While far greater attention and opportunity for exoneration occurs in death-row cases, the study concludes, “[N]o process of removing potentially innocent defendants from the execution queue can be foolproof. With an error rate at trial over 4%, it is all but certain that several of the 1,320 defendants executed since 1977 were innocent.”
The report notes another disturbing implication in capital murder cases:
“Fewer than half of all defendants who are convicted of capital murder are ever sentenced to death in the first place…Sentencing juries, like other participants in the process, worry about the execution of innocent defendants. Interviews with jurors who participated in capital sentencing proceedings indicate that lingering doubts about the defendant’s guilt is the strongest available predictor of a sentence of life imprisonment rather than death…It follows that the rate of innocence must be higher for convicted capital defendants who are not sentenced to death than for those who are. The net result is that the great majority of innocent defendants who are convicted of capital murder in the United States are neither executed nor exonerated. They are sentenced, or resentenced to prison for life, and then forgotten.”
In addition to Professor Gross, the authors of the study include Professor Barbara O’Brien, Ph.D, Michigan State University of Law; Chen Hu, Ph.D., Senior Biostatistician, American College of Radiology Clinical Research Center and Adjunct Scholar, Center for Clinical Epidemiology and Biostatistics, University of Pennsylvania School of Medicine; and Edward H. Kennedy, Department of Biostatistics and Epidemiology, University of Pennsylvania School of Medicine.
Scary .
Were I innocent of a capital crime , convicted and sentenced to death ; I believe I would prefer to be executed , then LATER exonerated , as opposed to dying in prison w/o exoneration .

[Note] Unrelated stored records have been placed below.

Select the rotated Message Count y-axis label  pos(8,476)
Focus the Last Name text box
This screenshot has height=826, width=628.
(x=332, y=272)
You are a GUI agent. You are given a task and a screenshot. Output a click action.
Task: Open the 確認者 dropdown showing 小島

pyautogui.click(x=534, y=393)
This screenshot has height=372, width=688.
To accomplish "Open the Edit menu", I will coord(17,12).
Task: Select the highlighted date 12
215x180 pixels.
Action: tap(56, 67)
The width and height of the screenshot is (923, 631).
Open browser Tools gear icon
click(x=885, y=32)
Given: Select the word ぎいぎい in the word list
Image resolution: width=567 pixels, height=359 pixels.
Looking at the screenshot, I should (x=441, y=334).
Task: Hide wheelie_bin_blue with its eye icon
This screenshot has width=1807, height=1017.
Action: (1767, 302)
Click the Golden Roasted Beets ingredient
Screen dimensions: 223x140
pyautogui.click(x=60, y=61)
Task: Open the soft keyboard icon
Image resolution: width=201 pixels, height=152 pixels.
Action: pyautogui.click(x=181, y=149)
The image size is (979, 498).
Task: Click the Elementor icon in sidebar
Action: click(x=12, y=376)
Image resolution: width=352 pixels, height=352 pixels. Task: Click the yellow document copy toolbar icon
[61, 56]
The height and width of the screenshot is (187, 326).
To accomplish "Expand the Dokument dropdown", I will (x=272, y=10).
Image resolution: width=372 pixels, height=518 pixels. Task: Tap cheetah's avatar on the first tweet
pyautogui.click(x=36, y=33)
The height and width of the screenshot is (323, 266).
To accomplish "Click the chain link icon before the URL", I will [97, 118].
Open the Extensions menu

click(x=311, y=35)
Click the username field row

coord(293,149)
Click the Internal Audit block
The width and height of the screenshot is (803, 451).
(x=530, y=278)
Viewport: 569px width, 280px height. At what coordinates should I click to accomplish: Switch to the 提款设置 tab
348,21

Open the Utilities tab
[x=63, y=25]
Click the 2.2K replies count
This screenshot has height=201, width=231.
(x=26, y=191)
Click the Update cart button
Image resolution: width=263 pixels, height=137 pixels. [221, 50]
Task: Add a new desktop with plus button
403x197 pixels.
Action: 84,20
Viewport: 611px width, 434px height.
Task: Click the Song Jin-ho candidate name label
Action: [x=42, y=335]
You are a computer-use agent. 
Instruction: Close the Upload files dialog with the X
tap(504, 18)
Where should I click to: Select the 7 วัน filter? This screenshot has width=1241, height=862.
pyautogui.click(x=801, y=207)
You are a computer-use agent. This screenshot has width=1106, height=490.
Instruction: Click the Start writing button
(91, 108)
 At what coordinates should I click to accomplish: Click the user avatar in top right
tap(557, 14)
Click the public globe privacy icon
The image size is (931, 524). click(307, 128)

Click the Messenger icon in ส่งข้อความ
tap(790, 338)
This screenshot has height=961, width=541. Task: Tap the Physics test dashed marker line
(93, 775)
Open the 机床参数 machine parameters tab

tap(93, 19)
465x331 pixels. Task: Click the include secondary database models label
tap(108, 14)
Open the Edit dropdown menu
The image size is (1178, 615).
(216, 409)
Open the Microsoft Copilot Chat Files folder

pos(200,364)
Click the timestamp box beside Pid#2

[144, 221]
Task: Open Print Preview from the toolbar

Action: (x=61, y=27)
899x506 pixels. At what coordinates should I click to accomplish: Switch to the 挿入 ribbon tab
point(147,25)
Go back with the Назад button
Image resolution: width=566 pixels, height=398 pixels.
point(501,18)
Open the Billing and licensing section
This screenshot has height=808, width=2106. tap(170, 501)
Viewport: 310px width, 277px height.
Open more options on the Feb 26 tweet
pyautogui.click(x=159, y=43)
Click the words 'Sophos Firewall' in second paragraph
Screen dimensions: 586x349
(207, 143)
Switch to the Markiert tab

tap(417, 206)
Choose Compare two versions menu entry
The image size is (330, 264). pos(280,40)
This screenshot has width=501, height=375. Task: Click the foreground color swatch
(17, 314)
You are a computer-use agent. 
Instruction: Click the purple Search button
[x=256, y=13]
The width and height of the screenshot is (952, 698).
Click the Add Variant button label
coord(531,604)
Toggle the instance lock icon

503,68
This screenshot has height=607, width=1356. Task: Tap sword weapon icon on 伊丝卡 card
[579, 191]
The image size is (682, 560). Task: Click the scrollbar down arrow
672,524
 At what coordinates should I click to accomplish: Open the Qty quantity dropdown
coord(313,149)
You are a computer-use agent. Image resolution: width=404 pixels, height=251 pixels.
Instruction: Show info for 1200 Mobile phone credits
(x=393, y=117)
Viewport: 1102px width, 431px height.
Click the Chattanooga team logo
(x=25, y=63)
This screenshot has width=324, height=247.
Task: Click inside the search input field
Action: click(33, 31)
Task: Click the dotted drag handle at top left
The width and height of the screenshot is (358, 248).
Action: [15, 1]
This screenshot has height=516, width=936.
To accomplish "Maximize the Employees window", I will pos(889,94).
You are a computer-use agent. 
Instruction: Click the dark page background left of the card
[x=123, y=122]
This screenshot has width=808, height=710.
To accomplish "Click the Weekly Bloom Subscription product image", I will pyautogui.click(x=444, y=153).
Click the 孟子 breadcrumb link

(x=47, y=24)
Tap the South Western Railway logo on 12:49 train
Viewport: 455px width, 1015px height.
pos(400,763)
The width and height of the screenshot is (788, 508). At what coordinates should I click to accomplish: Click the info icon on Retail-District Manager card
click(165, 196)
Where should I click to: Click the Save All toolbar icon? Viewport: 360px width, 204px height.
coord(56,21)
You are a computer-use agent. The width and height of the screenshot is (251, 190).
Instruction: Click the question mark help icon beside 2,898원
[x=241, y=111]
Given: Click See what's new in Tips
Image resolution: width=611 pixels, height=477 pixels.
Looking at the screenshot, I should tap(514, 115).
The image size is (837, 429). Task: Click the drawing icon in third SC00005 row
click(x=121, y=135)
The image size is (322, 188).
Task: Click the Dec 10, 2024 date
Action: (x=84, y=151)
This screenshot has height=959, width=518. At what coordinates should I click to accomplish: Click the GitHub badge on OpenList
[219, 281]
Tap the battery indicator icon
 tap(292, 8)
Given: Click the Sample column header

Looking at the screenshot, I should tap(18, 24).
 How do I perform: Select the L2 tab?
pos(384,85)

Then surviving friends and relatives would have the opportunity to say , “We told you so.” ; and sociopaths would have the opportunity to “get even” 🙂
As an innocent person that was accused of a crime, I find the American Justice system to be quite evil. Even when you provide proof of innocents they will try to railroad you with additional charges and then try to force you into taking a plea. They will use people that are on probation (or convicted) to lie; by threatening them with all sorts of crimes. They (investigators/police) will lie and continue to lie even when they know they are wrong. In my case however it was the prosecutor(s) that finally put a stop to it.
It takes an act of God to release you from their clutches; for this is the only reason I can find, for over three years of torment, for them to have eventually dropped/dismissed the charges. However, the arrest and the disgrace still follows; I wonder if the stigma will ever go away. Even finding a job is difficult because the arrest record remains.
The only way I believe the system could change is if they actually started out believing a person was innocent and then find evidence to prove otherwise. Instead the system (once it has you in its sights) actually believes you to be guilty and will do everything in its power to keep it that way.
I can’t imagine how an innocent person that is found guilty deals with it.
We struggle to breathe each and every day. Robbed of our children, our wives, our families and every shred of humanity you can imagine. We sit in 9 by 12 cells and hope for miracles. I’m doing it now because a jury was emotionally charged and angered, didn’t like me, and was wrong, they didn’t listen to the facts of the case. You my friend, “Thankfully Free” were extremely lucky. I am posting here hoping for help. I represent myself. Any advice is appreciated. Thank you.